WHAT TO PRODUCE: I'd like every record given again exactly, please.
----- RECORDED INFORMATION
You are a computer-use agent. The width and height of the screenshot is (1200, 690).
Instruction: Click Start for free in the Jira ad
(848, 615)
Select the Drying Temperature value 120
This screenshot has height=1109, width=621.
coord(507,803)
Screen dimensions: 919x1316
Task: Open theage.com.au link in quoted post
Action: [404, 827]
----------
EXERCISE OUTPUT:
You are a computer-use agent. The width and height of the screenshot is (1200, 690).
Instruction: Click Start for free in the Jira ad
(848, 615)
Select the Drying Temperature value 120
This screenshot has height=1109, width=621.
coord(507,803)
Screen dimensions: 919x1316
Task: Open theage.com.au link in quoted post
Action: [404, 827]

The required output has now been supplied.